[Saved entries]
####

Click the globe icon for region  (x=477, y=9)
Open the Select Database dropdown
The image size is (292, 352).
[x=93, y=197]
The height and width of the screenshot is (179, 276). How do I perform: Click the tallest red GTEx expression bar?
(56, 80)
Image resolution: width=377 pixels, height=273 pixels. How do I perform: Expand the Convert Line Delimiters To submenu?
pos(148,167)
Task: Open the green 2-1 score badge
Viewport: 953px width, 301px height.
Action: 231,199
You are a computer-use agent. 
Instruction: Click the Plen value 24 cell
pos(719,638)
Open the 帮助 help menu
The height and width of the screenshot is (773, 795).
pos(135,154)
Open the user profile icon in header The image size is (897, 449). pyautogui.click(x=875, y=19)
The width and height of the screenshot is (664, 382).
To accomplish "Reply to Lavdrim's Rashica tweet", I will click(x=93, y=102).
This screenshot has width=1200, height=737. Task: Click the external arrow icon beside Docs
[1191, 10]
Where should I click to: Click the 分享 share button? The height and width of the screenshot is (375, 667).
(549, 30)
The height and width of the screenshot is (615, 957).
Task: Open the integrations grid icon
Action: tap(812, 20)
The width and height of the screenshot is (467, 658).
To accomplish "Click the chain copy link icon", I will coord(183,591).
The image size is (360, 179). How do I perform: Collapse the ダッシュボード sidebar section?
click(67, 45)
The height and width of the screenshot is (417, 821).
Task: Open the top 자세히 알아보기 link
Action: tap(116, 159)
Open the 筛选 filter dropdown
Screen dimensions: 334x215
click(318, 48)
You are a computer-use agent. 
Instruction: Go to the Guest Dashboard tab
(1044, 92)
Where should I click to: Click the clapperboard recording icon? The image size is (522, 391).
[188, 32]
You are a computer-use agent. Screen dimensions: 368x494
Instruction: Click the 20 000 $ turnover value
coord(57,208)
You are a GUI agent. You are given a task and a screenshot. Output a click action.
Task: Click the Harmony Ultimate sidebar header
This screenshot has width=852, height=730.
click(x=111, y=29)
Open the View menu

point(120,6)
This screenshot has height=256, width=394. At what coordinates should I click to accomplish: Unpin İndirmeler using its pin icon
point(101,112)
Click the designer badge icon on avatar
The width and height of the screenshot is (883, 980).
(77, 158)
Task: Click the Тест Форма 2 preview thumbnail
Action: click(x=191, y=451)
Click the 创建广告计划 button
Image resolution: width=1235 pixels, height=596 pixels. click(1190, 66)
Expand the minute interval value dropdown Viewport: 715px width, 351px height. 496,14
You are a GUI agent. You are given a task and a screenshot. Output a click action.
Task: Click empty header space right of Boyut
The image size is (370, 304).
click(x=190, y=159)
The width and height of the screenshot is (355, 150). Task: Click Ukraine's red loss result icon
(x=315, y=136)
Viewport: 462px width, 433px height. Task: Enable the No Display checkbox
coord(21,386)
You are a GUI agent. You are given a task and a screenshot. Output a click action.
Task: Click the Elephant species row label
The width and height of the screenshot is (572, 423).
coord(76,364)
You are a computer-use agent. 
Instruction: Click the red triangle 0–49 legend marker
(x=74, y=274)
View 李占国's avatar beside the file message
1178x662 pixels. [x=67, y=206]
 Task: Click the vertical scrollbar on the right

####

→ **Task instructions**:
Print out the data exactly once more.

→ **Result for this exercise**:
Click the globe icon for region  (x=477, y=9)
Open the Select Database dropdown
The image size is (292, 352).
[x=93, y=197]
The height and width of the screenshot is (179, 276). How do I perform: Click the tallest red GTEx expression bar?
(56, 80)
Image resolution: width=377 pixels, height=273 pixels. How do I perform: Expand the Convert Line Delimiters To submenu?
pos(148,167)
Task: Open the green 2-1 score badge
Viewport: 953px width, 301px height.
Action: 231,199
You are a computer-use agent. 
Instruction: Click the Plen value 24 cell
pos(719,638)
Open the 帮助 help menu
The height and width of the screenshot is (773, 795).
pos(135,154)
Open the user profile icon in header The image size is (897, 449). pyautogui.click(x=875, y=19)
The width and height of the screenshot is (664, 382).
To accomplish "Reply to Lavdrim's Rashica tweet", I will click(x=93, y=102).
This screenshot has width=1200, height=737. Task: Click the external arrow icon beside Docs
[1191, 10]
Where should I click to: Click the 分享 share button? The height and width of the screenshot is (375, 667).
(549, 30)
The height and width of the screenshot is (615, 957).
Task: Open the integrations grid icon
Action: tap(812, 20)
The width and height of the screenshot is (467, 658).
To accomplish "Click the chain copy link icon", I will coord(183,591).
The image size is (360, 179). How do I perform: Collapse the ダッシュボード sidebar section?
click(67, 45)
The height and width of the screenshot is (417, 821).
Task: Open the top 자세히 알아보기 link
Action: tap(116, 159)
Open the 筛选 filter dropdown
Screen dimensions: 334x215
click(318, 48)
You are a computer-use agent. 
Instruction: Go to the Guest Dashboard tab
(1044, 92)
Where should I click to: Click the clapperboard recording icon? The image size is (522, 391).
[188, 32]
You are a computer-use agent. Screen dimensions: 368x494
Instruction: Click the 20 000 $ turnover value
coord(57,208)
You are a GUI agent. You are given a task and a screenshot. Output a click action.
Task: Click the Harmony Ultimate sidebar header
This screenshot has width=852, height=730.
click(x=111, y=29)
Open the View menu

point(120,6)
This screenshot has height=256, width=394. At what coordinates should I click to accomplish: Unpin İndirmeler using its pin icon
point(101,112)
Click the designer badge icon on avatar
The width and height of the screenshot is (883, 980).
(77, 158)
Task: Click the Тест Форма 2 preview thumbnail
Action: click(x=191, y=451)
Click the 创建广告计划 button
Image resolution: width=1235 pixels, height=596 pixels. click(1190, 66)
Expand the minute interval value dropdown Viewport: 715px width, 351px height. 496,14
You are a GUI agent. You are given a task and a screenshot. Output a click action.
Task: Click empty header space right of Boyut
The image size is (370, 304).
click(x=190, y=159)
The width and height of the screenshot is (355, 150). Task: Click Ukraine's red loss result icon
(x=315, y=136)
Viewport: 462px width, 433px height. Task: Enable the No Display checkbox
coord(21,386)
You are a GUI agent. You are given a task and a screenshot. Output a click action.
Task: Click the Elephant species row label
The width and height of the screenshot is (572, 423).
coord(76,364)
You are a computer-use agent. 
Instruction: Click the red triangle 0–49 legend marker
(x=74, y=274)
View 李占国's avatar beside the file message
1178x662 pixels. [x=67, y=206]
 Task: Click the vertical scrollbar on the right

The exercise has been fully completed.